Reputation: 1121
i want to extract text from docx file, i have tried using mammoth
var mammoth = require("mammoth");
mammoth.extractRawText({path: "./doc.docx"})
.then(function(result){
var text = result.value; // The raw text
//this prints all the data of docx file
console.log(text);
for (var i = 0; i < text.length; i++) {
//this prints all the data char by char in separate lines
console.log(text[i]);
}
var messages = result.messages;
})
.done();
but the problem here is that in this for loop i want data line by line instead of char by char, please help me here or is there any other method that you know?
Upvotes: 5
Views: 18386
Reputation: 26
Keep in mind, mammoth
doesn't support extracting text from DocX Header and Footer (GitHub issue)
If you need to extract text from there as well, I can recommend using the word-extractor
package (link).
Here is an example of usage:
const WordExtractor = require('word-extractor');
async function getTextFromBuffer(buffer) {
const extractor = new WordExtractor();
const document = await extractor.extract(buffer);
const bodyText = document.getBody();
const headerText = document.getHeaders({ includeFooters: false });
const footerText = document.getFooters();
return `${headerText}\n${bodyText}\n${footerText}`;
}
Upvotes: 0
Reputation: 37095
One method is to fetch the whole text and then split by '\n'
:
import superagent from 'superagent';
import mammoth from 'mammoth';
const url = 'http://www.ojk.ee/sites/default/files/respondus-docx-sample-file_0.docx';
const main = async () => {
const response = await superagent.get(url)

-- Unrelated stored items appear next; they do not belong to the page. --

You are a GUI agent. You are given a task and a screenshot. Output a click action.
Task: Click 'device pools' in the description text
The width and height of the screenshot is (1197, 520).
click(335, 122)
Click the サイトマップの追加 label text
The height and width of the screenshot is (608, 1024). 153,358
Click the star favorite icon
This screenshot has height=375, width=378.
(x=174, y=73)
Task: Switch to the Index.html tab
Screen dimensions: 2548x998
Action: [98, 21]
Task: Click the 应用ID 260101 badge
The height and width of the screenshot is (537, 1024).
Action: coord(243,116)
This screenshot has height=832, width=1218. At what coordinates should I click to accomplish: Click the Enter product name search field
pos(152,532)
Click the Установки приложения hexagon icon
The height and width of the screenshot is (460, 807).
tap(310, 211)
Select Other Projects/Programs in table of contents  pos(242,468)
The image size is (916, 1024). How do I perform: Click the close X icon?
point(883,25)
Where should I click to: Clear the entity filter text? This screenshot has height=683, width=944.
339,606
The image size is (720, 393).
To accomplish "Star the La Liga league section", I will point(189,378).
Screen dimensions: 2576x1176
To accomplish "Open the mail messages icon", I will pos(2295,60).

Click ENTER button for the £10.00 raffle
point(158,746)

.parse(superagent.parse.image)
.buffer();
const buffer = response.body;
const text = (await mammoth.extractRawText({ buffer })).value;
const lines = text.split('\n');
console.log(lines);
};
main().catch(error => console.error(error));
Upvotes: 4
Reputation: 424
You can use any-text
Usage is simeple:
var reader = require('any-text');
reader.getText(`path-to-file`).then(function (data) {
console.log(data);
});
Upvotes: 2
Reputation: 163
var mammoth = require("mammoth");
var path = require("path");
var filePath = path.join(__dirname,'./doc.docx');
mammoth.extractRawText({path: filePath})
.then(function(result){
var text = result.value; // The raw text
//this prints all the data of docx file
//console.log(text);
console.log('------------------------------');
var textLines = text.split ("\n");
for (var i = 0; i < textLines.length; i++) {
//this prints all the data in separate lines
console.log(textLines[i]);
}
var messages = result.messages;
})
.done();
Upvotes: 0